Ücretler üzerindeki maliyetlerin düşürülmesi ve işverenlerin istihdamı teşviki açısından önemli bir araç olan sosyal sigorta prim teşvikleri, istihdam yaratmak için ücretler üzerindeki sosyal sigorta prim yüklerinin indirilmesini ifade eder. Bu noktada, diğer tüm şartların bir kenara bırakıldığı varsayım altında işverenler üzerindeki işçilik maliyetlerinin yüksek olduğu ülkelerde işsizliğin yüksek olduğu söylenebilecekti. Ancak işçilik maliyetinin yüksek olduğu ülkelerde işsizlik oranlarının yüksek olduğunu söylemek güçtür. Örneğin Mart 2015 dönem verilerine göre Türkiye’de %10,6 işsizlik oranı bulunmaktayken, Belçika’da aynı dönemde bu oran %8,7 düzeyinde seyretmiştir. Halbuki Türkiye’de ücretler üzerindeki yük Belçika’dan çok daha azdır. Tabi ki ücretler üzerindeki yükün fazlalığı işsizliği etkilese de tek başına bir etken değildir.
Sigorta prim teşvikleri, ülkemizde aktif olarak ciddi bir uygulama alanı bulmaktadır. Halen yürürlükte olan güncel SGK teşvikleri ise, tabloda belirtildiği gibidir. Ancak teşvikler bunlarla sınırlı değildir. KOSGEB tarafından faydalandırılan çeşitli istihdam teşvikleri de bulunmaktadır.
Teşvikleri düzenleyen mevzuat, kanun, yönetmelik, tebliğ ve Kurumların genelgeleri ile belirlenmektedir.
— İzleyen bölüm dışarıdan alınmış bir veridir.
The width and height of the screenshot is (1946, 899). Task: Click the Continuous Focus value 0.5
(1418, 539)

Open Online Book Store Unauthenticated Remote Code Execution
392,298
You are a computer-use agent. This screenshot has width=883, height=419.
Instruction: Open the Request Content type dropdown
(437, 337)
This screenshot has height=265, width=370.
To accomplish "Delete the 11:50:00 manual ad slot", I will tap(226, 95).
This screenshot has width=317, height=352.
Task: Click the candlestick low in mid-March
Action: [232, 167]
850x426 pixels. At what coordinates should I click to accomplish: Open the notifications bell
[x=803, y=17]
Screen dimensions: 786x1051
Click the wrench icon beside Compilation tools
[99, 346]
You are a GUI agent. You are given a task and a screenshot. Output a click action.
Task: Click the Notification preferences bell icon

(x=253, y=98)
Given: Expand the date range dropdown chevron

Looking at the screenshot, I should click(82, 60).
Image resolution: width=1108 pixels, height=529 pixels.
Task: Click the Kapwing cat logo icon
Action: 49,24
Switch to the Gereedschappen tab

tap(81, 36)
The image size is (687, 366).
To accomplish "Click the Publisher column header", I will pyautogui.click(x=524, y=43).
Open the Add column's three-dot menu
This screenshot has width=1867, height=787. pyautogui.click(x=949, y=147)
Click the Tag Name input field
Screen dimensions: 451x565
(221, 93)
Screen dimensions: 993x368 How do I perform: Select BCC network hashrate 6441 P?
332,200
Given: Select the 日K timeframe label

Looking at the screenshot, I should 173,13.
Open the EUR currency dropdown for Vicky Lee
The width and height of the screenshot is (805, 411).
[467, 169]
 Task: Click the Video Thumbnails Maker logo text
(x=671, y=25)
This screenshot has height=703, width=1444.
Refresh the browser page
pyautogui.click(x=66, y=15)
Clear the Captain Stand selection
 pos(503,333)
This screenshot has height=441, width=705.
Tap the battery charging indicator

Bu sebeple uygulanması, sadece bilişim ağırlıklı olmayıp, ciddi bir uzmanlık da gerektirmektedir.
Teşvik mevzuatının karmaşık yapısı ve sistemsel uygulamasının zorluğu sebebiyle, birçok firma tarafından uygulanmadığı görülüyor. Bu sebeple, teşvik konularda hizmet alınması, bir çok firma için akılcı çözüm olmaktadır. Böylelikle, risk alınmamakta, riskler hizmeti veren firma tarafından üstlenilmekte, sabit bir maliyet olmadığı için işverenler açısından da ciddi bir avantaj sağlamaktadır.
Sosyal Güvenlik Kurumu’nun istihdamı artırmak, gençlere ve kadınlara iş imkânı yaratmak, vasıflı iş gücü oluşturmak adına uygulamaya koyduğu çeşitli teşvikler içinde en bilineni ve işverenler tarafından en çok uygulananı 5 puanlık işveren hissesine yönelik yapılan indirim uygulamasıdır. Bunun yanı sıra bilgi eksikliği, tespit zorluğu ve uygulanmasındaki karmaşıklıktan ötürü yararlanılmak istenilmesine rağmen yararlanılmayan çeşitli teşvik uygulamaları bulunmaktadır. Bu uygulamaların en önemlisi ve en avantajlısı 6111 sayılı Kanunun 49. Maddesiyle uygulamaya konulan sigorta primi işveren hissesi teşvikidir.